It might not be 100% spell failure (actually, for spells with casting time 9 or full round it already is a 100% spell failure), but it's really close to it unless the target only casts fast spells and times them well. Not to mention that a wounding weapon can hit the target more than once, and multiple bleeding effects stacks, resulting in multiple ticks (on average a double hit means that you can only cast spells with casting speed 4 or lower, and only if you are lucky and start casting right after one of the two "damage tick"!).

 

However, in the current implementation it's not possible for a creature to die of bleeding damage, which is unrealistic.
That's why I was thinking to replece the current "hp loss" with "stunning dmg", so that at o hp the target would at least be unconscious.

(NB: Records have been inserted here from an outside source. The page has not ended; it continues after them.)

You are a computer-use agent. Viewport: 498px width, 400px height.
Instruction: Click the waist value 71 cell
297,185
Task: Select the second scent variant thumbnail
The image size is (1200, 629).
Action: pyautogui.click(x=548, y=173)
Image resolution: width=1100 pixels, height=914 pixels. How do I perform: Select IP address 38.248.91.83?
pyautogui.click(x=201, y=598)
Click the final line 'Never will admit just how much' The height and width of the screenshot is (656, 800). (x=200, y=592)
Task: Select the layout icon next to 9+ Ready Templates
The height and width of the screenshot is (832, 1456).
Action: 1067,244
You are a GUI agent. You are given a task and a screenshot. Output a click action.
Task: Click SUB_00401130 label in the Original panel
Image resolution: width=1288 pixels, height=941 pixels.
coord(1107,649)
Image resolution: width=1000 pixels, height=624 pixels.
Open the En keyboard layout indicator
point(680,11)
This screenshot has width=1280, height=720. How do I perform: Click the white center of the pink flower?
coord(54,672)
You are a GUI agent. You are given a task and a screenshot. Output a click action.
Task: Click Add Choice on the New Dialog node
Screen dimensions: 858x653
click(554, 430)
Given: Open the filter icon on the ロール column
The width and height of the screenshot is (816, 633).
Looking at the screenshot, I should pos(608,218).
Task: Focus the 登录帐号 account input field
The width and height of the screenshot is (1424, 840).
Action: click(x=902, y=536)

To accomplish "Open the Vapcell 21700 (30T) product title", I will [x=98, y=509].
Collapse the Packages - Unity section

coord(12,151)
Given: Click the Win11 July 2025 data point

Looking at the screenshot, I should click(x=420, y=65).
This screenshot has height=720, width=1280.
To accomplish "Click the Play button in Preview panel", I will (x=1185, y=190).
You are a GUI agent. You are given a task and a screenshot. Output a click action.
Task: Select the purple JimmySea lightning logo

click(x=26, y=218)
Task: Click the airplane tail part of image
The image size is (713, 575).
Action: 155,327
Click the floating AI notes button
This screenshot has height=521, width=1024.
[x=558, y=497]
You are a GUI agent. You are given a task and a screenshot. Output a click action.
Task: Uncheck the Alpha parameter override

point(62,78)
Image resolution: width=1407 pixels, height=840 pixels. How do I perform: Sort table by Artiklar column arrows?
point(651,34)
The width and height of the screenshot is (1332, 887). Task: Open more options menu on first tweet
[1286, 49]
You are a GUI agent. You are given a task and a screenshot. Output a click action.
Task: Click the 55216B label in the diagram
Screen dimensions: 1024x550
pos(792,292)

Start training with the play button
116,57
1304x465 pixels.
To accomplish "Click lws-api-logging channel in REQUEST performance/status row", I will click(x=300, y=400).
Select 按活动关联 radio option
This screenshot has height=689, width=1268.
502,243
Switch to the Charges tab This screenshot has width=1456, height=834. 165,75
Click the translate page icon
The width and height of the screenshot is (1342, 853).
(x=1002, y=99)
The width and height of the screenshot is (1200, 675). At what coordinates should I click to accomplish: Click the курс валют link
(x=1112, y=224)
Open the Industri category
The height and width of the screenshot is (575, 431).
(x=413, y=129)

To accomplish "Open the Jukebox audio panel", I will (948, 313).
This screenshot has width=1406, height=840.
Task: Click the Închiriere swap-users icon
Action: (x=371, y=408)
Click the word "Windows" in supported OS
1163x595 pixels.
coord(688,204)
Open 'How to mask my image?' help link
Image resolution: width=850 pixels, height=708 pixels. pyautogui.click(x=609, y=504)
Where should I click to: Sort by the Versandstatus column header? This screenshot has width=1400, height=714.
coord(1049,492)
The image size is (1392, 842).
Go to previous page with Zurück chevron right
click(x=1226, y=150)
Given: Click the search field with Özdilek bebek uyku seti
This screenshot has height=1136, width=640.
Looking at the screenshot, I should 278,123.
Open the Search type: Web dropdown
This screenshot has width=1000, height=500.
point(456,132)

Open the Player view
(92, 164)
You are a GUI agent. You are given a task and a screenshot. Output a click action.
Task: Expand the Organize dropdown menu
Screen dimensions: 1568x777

But even in the current state it's absolutely impossible to notice this issue. You'll never know if the target has '1 hp' or '0 hp', but only that he's "Near Death", thus you can safely assume it has "very few hp" and the next hit will kill it.

 

Also, bleeding as opcode #17 goes straight through stoneskin, ofc if it were physical damage it would remove stoneskins on a per-round basis, but the gnasher club already does that and it is not a bad way to simulate a "wounding" effect. Perhaps #174 could be used to overide the hard-coded slashing damage sound.
I'm not sure I understand what you mean here...do you want bleeding damage to remove stoneskin layers? If yes, I cannot agree, actually it probably shouldn't even work on a stoneskinned character. If not, the current solution works exactly as it always did, bypassing stoneskin completely.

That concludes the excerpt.